China: Neue Normalität unter Li Keqiang
Premierminister Li Keqiang bereitet China auf ein langsameres Wachstum vor. Nur der Militärhaushalt wächst und wächst.
Der Nationale Volkskongress ist am Donnerstag in Peking mit einer kleinen Niederlage gestartet. Normalerweise unternimmt die Volksrepublik China vor wichtigen repräsentativen Terminen einiges, um die Luftverschmutzung in der chinesischen Hauptstadt einzuschränken. Als aber die rund 3000 Delegierten am Morgen die Treppenstufen zur Großen Halle des Volkes hinaufstiegen, wölbte sich ein graublauer Himmel über dem Tiananmenplatz im Zentrum Pekings. Und die Luftverschmutzungs-App der US-amerikanischen Botschaft meldete ungesunde Werte. Prompt gestand Chinas Premierminister Li Keqiang in seinem jährlichen Rechenschaftsbericht zu Beginn der zehntägigen Sitzung ein: „Wir müssen die Umweltverschmutzung mit aller Macht bekämpfen.“
Der Regierungschef ist zu diesem Satz womöglich geradezu genötigt worden, weil im Vorfeld des Volkskongresses der Film „Unterm Firmament“ der ehemaligen CCTV-Journalistin Chai Jing die öffentliche Diskussion auf die gesundheitsgefährdende Luftverschmutzung in China gelenkt hatte. Der Internet-Film fand erst große Beachtung bei der chinesischen Bevölkerung und dann auch bei den Zensoren. Diese mussten offenbar verhindern, dass während des Volkskongresses, eines Scheinparlaments, das noch nie eine Gesetzesinitiative abgelehnt hat, ein von außen hereingebrachtes Thema die politische Agenda bestimmt. Die Botschaft des Regierungschefs beinhaltete am Donnerstag die Warnung vor einem langsameren wirtschaftlichen Wachstum der Volksrepublik.

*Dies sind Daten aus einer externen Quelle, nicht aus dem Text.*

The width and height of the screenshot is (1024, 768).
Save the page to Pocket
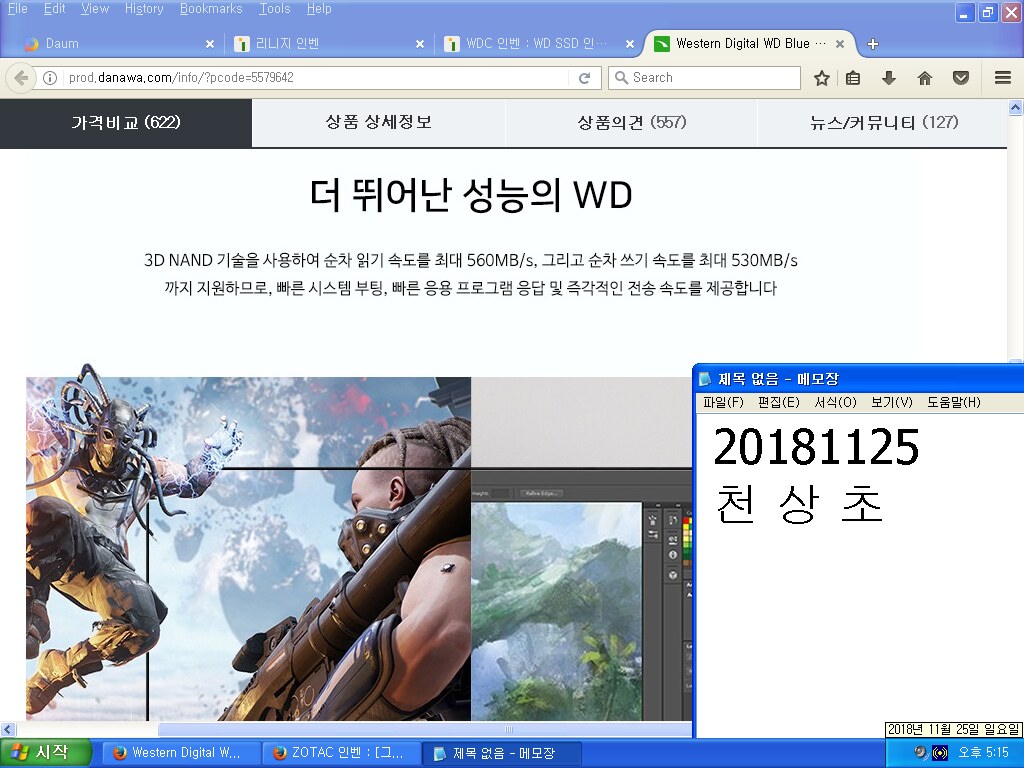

Korruption und Misswirtschaft
„Es wird schwieriger, ein stabiles Wachstum aufrechtzuerhalten“, sagte Li Keqiang in seiner eineinhalbstündigen Rede. Er prophezeite für das Jahr 2015 ein Wachstum von ungefähr sieben Prozent. Das wäre der geringste Wert seit 1990. Im vergangenen Jahr war die Wirtschaft bereits für chinesische Verhältnisse ungewöhnlich gering gewachsen, mit 7,4 Prozent sogar weniger als von der chinesischen Regierung erwartet. Allerdings bezeichnet Li Keqiang, der einen Doktortitel in Wirtschaft hat, diese Wachstumsdimension als „neue Normalität“. Chinas Wirtschaft erwarte ein noch schwierigeres Jahr als 2014, sagte der Premierminister, „das Wachstumsziel von geschätzten sieben Prozent berücksichtigt, was notwendig und was möglich ist“.
Auf dem Weg zu einem nachhaltigeren und vom Binnenkonsum gestärkten Wachstum sollen die staatseigenen Unternehmen weiter reformiert werden. Die Inflation der Verbraucherpreise soll 2015 bei drei Prozent liegen. Außerdem will die Regierung zehn Millionen neue Jobs schaffen, die Arbeitslosenquote soll 4,5 Prozent nicht überschreiten. Trotz der wirtschaftlichen Schwierigkeiten leistet sich China zum fünften Mal in Folge mit 10,1 Prozent einen zweistelligen Zuwachs im Militärhaushalt, was den chinesischen Nachbarstaaten Sorgen bereiten dürfte. Auch prangerte Li Keqiang Korruption und Misswirtschaft an. „In der Arbeit der Regierung gibt es noch viel zu verbessern, und einige politische Maßnahmen werden nicht zufriedenstellend umgesetzt“, sagte er. Auch darüber dürfte in den nächsten Tagen in Peking gesprochen werden.
Im Übrigen sagt das Ministerium für Umweltschutz für Freitag und Samstag „heftige Luftverschmutzung“ in Peking und Umgebung voraus. Auch das ist die neue Normalität in China. Aber das hat Li Keqiang nicht gesagt.